Task brief
Give again only the lines from the line that holds "Given: Open Редиректы submenu item" to the end of the data, inclusive, omitting all pictures.

Information supplied
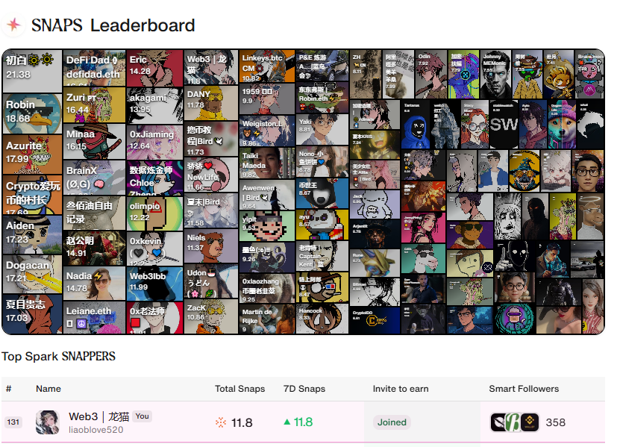Screen dimensions: 617x447
Task: Open the Nadia 14.78 tile
Action: (95, 284)
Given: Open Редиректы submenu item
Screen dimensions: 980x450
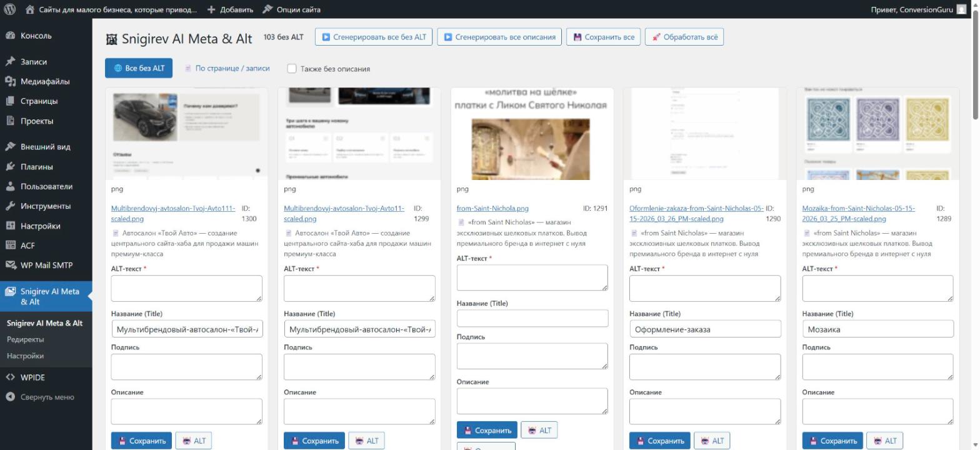Looking at the screenshot, I should click(x=26, y=339).
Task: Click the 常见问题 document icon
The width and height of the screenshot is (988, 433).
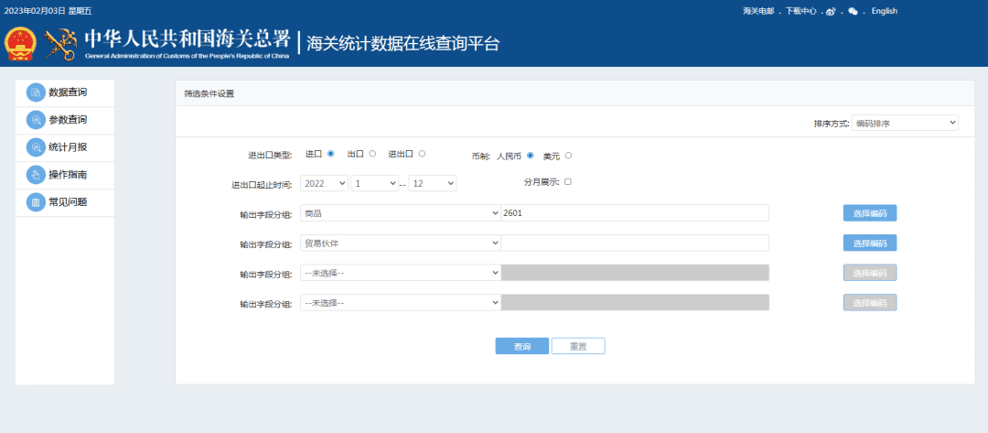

Exercise result
Given: Open Редиректы submenu item
Screen dimensions: 980x450
Looking at the screenshot, I should click(x=26, y=339).
Task: Click the 常见问题 document icon
The width and height of the screenshot is (988, 433).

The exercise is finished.